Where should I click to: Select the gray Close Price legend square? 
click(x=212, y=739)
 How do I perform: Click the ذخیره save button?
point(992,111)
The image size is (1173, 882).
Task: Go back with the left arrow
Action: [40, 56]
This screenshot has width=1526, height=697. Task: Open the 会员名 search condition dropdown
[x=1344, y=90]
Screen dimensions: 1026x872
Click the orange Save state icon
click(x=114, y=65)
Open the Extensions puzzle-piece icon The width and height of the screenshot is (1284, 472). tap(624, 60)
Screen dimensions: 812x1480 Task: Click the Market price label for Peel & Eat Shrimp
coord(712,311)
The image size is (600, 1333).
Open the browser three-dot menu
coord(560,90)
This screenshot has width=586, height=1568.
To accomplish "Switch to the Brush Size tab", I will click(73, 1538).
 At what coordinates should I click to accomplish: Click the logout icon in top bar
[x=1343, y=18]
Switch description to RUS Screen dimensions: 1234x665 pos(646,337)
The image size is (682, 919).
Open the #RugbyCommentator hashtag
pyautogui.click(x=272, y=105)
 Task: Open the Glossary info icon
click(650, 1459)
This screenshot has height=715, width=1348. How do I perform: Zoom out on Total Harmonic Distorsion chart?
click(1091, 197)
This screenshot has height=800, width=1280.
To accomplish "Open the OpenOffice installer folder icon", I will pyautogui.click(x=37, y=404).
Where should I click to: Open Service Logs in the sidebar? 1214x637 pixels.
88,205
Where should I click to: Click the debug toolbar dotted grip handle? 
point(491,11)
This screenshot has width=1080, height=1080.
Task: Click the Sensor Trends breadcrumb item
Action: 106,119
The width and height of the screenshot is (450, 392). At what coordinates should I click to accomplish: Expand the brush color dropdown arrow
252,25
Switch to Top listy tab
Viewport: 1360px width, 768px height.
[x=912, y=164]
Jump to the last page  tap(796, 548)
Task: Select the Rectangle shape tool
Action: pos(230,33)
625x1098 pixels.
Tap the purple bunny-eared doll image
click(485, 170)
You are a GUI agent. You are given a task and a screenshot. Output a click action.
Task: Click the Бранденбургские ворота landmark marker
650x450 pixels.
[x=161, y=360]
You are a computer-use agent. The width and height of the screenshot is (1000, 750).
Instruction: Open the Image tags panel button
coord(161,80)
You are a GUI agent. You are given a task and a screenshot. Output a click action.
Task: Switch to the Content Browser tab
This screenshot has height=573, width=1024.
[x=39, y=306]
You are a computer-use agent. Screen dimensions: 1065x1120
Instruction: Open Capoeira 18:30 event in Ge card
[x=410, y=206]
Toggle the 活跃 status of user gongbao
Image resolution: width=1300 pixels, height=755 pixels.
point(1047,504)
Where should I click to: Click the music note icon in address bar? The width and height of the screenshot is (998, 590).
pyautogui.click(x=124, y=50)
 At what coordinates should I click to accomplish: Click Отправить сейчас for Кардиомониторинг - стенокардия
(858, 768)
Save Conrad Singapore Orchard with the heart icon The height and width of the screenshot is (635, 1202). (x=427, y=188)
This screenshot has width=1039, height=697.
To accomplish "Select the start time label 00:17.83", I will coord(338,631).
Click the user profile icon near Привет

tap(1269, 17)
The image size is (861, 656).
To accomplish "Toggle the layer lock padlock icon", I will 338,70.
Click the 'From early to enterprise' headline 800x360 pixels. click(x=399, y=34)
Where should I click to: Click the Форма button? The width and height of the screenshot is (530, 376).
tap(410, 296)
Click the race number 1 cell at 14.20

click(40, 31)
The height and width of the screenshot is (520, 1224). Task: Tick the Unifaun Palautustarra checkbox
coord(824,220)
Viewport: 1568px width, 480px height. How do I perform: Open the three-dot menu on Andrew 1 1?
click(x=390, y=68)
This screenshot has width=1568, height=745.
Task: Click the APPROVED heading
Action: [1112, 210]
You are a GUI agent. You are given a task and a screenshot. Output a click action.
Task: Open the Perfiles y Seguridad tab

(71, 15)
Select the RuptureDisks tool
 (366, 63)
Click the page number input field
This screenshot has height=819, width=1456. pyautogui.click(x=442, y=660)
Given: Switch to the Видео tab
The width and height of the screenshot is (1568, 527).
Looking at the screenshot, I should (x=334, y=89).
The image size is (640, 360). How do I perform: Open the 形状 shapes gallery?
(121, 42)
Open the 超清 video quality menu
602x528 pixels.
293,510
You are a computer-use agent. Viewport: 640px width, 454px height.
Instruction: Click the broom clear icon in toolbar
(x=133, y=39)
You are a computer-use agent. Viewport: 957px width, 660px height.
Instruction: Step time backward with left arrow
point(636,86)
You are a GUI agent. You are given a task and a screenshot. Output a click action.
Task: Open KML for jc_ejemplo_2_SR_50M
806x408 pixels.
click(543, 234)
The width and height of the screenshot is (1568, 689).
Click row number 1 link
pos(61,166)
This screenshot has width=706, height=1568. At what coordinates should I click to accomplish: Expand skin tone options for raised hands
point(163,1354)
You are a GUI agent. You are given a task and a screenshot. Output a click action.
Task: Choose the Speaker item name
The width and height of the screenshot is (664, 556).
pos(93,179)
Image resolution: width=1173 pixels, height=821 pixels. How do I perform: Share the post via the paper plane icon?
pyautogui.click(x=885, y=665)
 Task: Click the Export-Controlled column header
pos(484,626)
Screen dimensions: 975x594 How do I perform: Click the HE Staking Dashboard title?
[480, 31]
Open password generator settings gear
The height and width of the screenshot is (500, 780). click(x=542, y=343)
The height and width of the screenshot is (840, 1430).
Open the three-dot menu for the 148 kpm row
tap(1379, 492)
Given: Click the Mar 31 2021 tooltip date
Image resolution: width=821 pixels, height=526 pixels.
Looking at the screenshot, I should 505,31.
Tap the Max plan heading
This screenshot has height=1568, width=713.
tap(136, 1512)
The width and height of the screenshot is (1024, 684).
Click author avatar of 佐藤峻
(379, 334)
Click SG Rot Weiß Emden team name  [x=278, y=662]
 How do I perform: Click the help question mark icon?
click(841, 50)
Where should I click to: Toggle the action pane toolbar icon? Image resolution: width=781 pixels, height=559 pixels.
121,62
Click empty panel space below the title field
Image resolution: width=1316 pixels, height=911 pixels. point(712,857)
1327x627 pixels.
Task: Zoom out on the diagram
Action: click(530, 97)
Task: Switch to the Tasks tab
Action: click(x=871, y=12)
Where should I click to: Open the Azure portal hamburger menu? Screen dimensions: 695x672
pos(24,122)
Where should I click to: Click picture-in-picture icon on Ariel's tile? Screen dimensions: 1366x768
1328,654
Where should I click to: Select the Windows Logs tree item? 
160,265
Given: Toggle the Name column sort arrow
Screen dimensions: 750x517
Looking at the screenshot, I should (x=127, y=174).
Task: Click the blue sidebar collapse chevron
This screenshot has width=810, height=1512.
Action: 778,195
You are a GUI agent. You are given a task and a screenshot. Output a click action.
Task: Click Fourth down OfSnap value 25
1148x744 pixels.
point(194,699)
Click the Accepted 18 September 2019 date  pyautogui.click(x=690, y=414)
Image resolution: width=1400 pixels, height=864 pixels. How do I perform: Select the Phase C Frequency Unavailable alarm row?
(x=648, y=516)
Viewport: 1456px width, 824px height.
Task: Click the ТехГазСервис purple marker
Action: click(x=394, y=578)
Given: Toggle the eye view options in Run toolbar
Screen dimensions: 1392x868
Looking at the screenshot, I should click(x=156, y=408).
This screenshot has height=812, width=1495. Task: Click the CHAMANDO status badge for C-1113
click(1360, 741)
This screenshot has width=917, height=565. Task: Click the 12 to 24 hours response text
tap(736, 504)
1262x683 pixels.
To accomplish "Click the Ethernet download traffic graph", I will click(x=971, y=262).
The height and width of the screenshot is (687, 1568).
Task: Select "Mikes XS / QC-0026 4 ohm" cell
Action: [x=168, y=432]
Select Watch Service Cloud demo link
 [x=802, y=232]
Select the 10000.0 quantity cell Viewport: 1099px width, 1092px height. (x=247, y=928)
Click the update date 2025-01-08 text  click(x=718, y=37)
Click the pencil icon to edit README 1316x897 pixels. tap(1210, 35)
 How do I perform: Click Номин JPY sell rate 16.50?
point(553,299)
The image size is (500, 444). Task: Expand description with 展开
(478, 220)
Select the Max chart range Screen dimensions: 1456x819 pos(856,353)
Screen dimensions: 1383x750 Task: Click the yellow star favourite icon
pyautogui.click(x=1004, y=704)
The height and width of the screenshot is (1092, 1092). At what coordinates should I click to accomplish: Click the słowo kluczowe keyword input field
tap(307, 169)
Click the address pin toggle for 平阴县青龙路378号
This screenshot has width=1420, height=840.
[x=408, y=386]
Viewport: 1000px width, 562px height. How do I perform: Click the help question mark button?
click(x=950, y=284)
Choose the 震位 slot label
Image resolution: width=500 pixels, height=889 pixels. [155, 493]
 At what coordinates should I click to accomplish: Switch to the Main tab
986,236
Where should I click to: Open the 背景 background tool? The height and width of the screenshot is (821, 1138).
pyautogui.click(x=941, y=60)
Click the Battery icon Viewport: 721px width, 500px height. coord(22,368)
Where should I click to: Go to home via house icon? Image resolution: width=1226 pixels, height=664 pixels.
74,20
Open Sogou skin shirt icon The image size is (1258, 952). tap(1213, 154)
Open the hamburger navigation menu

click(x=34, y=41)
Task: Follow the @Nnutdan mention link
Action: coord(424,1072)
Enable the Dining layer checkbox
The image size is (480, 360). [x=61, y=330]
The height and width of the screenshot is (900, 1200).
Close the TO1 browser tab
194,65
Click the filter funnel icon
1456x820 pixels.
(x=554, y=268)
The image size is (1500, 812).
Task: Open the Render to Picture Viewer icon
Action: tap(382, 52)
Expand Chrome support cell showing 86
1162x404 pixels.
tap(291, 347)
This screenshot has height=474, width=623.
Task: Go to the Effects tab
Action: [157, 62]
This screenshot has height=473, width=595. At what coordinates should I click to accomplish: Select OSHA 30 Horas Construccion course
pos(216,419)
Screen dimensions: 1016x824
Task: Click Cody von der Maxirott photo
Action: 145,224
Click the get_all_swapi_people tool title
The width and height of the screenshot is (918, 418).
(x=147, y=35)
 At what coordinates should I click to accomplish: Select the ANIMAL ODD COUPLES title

Exercise:
Count how many lines of the listing above include the word "date", then reply with that count and no other text.

Output of the task:
3